La petite fille, soudain le visage serein, se couche sans se faire prier. Elle gesticule un peu sous ses draps roses puis finit par s'endormir sous les yeux attentifs de son père, qui reste là à l'observer, savourant un calme bien trop rare.

Il sourit avec mélancolie lorsque la main de son épouse se pose sur son épaule. Elle a la peau couleur porcelaine et les mêmes yeux bleu intense que sa fille Gaia, ses cheveux roux bouclés tombent sur ses épaules. Elle parait à la fois fragile et menue. Son sourire rassurant soulage son mari abattu.

-Elle ne parviendra pas à dormir sans lumière, je crois que c'est peine perdue.

Il hoche la tête, le regard aimanté par la silhouette de son enfant, blotti sous les draps.

-Qu'est-ce que tu as ? Tu me parais si triste tout d'un coup, chuchote-t-elle.

-Ce n'est rien.

-Si, il y a quelque chose, insiste-t-elle en lui tendant la main pour le guider vers le couloir.

-Je ne voyais pas notre vie comme ça, dit-il avec gêne.

-Moi non plus.

-Pourquoi Gaia était-elle née différente ? Pourquoi est-elle comme cela ?

-Je ne sais pas. Tu t'y connais mieux que moi en génétique. Gaia est comme elle est. Nous devons vivre avec.

-Tu parviens toujours à rester positive, comment fais-tu pour supporter son handicap ?

-Parce que je l'aime, parce qu'elle n'a que nous pour la comprendre et pour l'aider à vivre.

-Que deviendra-t-elle le jour où nous ne serons plus là ? Qui se préoccupera d'elle ? Personne !

-Je ne sais pas, Anton. Je ne sais pas et je préfère ne pas y penser.

-Elle sera toute seule. Pourquoi avons-nous mis au monde cet enfant pour qu'il souffre ?

-Je ne sais pas ce qu'elle ressent. Peut-être qu'elle ne souffre pas autant que tu le penses ...

-La vie ne devait pas tourner comme ça... notre vie ne devait pas tourner comme cela !

-Tu te fais du mal pour rien, Anton. Tu ne peux pas tout contrôler.

-Je n'en suis pas si sûr.

-Pourquoi dis-tu ça ?

-Je voudrais arranger ça, je voudrais changer son avenir pour lui offrir ce qu'il y a de mieux.
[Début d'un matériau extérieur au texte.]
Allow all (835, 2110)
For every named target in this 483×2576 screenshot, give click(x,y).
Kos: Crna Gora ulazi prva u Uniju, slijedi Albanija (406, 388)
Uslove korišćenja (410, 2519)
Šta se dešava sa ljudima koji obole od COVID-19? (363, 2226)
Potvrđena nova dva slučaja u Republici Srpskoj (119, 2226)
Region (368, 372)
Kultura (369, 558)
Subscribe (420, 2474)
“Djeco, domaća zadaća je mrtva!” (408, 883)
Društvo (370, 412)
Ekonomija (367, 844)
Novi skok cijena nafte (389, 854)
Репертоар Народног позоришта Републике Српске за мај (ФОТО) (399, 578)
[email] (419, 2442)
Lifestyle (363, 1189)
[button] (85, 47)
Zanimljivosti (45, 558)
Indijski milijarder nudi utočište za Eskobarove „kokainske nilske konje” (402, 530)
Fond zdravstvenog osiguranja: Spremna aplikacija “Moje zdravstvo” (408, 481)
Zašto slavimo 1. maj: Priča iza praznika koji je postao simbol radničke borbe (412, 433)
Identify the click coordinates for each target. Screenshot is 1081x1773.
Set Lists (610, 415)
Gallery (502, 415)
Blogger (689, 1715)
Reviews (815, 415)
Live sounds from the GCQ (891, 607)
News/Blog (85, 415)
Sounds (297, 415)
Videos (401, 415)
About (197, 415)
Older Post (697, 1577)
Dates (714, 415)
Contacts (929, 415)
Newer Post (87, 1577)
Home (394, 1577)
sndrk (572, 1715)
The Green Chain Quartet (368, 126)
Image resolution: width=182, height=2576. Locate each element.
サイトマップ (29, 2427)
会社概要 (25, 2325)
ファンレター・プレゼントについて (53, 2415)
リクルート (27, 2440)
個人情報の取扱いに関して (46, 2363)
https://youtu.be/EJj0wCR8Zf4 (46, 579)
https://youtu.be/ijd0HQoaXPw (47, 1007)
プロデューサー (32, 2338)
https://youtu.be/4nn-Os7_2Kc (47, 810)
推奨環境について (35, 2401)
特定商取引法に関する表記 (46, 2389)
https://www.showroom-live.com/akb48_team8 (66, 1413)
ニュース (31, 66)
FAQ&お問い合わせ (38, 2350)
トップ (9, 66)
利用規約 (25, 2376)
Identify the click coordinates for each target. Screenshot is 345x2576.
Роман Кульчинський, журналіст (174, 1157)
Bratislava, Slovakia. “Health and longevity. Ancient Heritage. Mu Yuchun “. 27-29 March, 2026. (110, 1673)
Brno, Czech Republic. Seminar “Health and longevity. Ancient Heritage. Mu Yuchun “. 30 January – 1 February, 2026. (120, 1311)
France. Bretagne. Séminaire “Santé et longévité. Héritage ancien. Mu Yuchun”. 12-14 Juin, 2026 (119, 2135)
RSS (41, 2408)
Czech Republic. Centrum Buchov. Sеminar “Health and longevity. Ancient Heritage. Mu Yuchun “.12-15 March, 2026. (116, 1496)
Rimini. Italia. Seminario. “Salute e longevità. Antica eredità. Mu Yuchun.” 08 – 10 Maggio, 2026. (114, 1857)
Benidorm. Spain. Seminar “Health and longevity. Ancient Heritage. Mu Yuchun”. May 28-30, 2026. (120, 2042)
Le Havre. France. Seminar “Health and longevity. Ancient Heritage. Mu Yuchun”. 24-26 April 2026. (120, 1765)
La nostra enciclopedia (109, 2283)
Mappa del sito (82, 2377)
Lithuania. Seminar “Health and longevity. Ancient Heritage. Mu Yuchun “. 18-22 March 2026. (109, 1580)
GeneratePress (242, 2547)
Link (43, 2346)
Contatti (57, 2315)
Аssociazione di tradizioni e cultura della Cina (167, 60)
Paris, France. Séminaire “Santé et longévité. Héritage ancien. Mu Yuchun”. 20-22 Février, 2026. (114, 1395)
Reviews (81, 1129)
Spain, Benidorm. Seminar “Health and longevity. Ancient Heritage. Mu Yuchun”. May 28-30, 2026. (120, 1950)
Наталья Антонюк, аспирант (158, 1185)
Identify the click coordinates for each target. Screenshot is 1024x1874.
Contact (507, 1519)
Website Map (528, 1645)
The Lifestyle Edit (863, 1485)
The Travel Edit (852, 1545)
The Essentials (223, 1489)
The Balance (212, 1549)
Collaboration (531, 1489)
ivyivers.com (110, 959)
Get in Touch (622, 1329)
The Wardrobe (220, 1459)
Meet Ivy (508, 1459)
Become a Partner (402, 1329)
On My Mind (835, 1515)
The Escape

-Nous ne pouvons rien y faire. Tu dois l'aimer comme elle. Viens dormir ! Tu as besoin de sommeil après ta longue journée au labo.

Il reste un instant devant la porte close de la chambre de Gaia, laissant son épouse aller rejoindre leur chambre à coucher.

Il ne peut détacher son regard de la porte en bois, taraudé par ce vif besoin de changer sa vie, de changer leurs vies à tous les trois.

Tu ne peux pas tout contrôler.

-Je vais arranger ça ! murmure-t-il d'une façon inaudible, touchant des doigts les lettres du prénom Gaia collées sur la porte. Je vais arranger ça Gaia, c'est une promesse.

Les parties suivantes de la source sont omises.